VICTORIA — British Columbia’s Liberal government is set to deliver a fourth consecutive balanced budget Tuesday with sprinkles of relief expected for first-time home buyers trying to get into a red hot real estate market.
Tweaks were also signalled on medical services premiums and more cash promised for social service programs in a throne speech last week that said the government will “resist the temptation to spend our way into trouble.”
Premier Christy Clark said the budget targets affordability on several fronts, but the measures will be incremental.
“The budget, what you’ll see, is relief across the board for people in all different sectors,” she told reporters last week in Vancouver.
Clark said the government has already moved to help single-parent families with cuts to their medical premiums, but a massive overhaul or elimination of the program — called for by the Opposition New Democrats and the Green party — is not in the cards, yet.
“It’s antiquated, it’s old, and the way people pay for it generally doesn’t make a whole ton of sense,” Clark said. “I think in terms of wholesale change though, it’s going to take a little longer for us to work through some of that, but you will see some things in this budget.”
B.C.’s next provincial election is set for May 2017.
NDP finance critic Carole James said the medical premiums are an unfair tax that results in people earning $30,000 annually or more paying the same rates as those who earn $1 million.
“We have to get rid of this unfair tax,” she said.
James said B.C. families are being squeezed with fee and rate increases, including hydro, insurance, tuition and medical premium rates.
“The piece I’ll be looking for in the budget is the issue of affordability for families,” she said. “If you take a look at how difficult it is for people right now, and the fees and services and increased taxes this government has put on families, it is getting tougher and tougher.”
B.C. Hydro rates jumped four per cent last month and the Canadian Taxpayers Federation says B.C.’s medical premium rates have increased 39 per cent since 2009, from $108 a month for a family with children to $150 per month now.
Finance Minister Mike de Jong said the medical premium payments, which collect more than $2 billion annually, account for about 14 per cent of B.C.’s health budget of almost $19 billion.

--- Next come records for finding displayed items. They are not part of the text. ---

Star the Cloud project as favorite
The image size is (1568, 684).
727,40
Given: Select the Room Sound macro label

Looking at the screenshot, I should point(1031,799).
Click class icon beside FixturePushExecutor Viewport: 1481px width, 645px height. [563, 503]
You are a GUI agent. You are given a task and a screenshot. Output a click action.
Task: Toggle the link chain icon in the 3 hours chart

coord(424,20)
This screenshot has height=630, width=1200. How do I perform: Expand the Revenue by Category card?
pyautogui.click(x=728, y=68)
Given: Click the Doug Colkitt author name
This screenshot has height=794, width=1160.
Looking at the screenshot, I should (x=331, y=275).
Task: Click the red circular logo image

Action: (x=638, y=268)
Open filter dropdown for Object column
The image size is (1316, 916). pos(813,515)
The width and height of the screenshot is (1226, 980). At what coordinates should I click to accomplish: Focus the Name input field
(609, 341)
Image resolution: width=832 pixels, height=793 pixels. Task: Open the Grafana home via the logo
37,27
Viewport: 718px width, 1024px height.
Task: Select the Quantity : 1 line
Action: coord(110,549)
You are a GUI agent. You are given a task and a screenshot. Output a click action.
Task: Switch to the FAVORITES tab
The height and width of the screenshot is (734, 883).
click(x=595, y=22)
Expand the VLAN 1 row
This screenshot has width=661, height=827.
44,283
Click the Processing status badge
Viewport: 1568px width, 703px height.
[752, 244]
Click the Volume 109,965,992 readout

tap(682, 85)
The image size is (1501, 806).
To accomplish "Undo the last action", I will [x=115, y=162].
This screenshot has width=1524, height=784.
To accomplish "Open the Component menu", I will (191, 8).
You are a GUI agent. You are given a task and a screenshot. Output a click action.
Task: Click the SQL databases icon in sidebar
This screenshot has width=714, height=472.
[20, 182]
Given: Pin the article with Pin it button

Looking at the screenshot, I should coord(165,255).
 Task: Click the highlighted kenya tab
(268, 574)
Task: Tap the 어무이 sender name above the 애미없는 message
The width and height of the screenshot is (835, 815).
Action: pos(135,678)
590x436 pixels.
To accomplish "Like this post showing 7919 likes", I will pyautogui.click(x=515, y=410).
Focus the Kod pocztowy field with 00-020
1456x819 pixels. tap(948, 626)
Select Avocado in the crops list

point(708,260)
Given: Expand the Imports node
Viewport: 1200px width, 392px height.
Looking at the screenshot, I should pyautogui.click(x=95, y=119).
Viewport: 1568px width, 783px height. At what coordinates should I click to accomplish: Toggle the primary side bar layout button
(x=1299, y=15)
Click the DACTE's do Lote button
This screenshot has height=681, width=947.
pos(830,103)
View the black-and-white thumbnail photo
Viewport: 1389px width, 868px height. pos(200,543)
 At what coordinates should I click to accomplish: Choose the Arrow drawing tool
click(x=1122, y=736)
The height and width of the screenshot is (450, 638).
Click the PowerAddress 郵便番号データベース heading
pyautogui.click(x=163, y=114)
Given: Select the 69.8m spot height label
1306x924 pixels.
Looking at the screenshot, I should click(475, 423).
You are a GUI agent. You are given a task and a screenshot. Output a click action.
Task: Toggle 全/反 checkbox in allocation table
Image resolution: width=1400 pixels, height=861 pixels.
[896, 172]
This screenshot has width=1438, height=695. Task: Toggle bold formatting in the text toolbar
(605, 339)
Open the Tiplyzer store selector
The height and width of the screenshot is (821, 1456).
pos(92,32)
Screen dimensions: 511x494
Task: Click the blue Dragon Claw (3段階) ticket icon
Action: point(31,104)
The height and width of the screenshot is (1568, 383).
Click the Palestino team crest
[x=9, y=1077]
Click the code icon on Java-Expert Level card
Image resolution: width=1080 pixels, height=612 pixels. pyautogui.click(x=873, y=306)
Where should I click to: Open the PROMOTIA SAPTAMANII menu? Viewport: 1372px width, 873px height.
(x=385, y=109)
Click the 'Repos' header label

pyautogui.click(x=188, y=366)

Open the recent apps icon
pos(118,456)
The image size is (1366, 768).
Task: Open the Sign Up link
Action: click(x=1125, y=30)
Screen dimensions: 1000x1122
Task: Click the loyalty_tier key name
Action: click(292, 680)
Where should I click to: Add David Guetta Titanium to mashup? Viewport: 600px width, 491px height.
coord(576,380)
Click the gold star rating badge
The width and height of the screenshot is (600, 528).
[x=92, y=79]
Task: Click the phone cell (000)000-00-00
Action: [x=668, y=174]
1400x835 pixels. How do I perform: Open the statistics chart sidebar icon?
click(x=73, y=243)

He said the government is looking at being more flexible with medical premiums but he rejects calls to make the payments part of the income tax system.
“I disagree with that,” he said. “All you are doing is creating the illusion health care is free, and it’s not.”
De Jong said the major achievement of his latest budget remains the fact it will be balanced, an accomplishment most provinces and the federal government won’t realize this year.
The Royal Bank forecasts B.C.’s economy to lead Canada’s growth rate this year at 3.1 per cent and 2.9 per cent in 2017. The B.C. government has forecast growth at 2.4 per cent this year.
Last fall, de Jong forecast the budget to include a surplus of $265 million, down about $20 million from the original estimate due largely to falling resource revenues, particularly natural gas.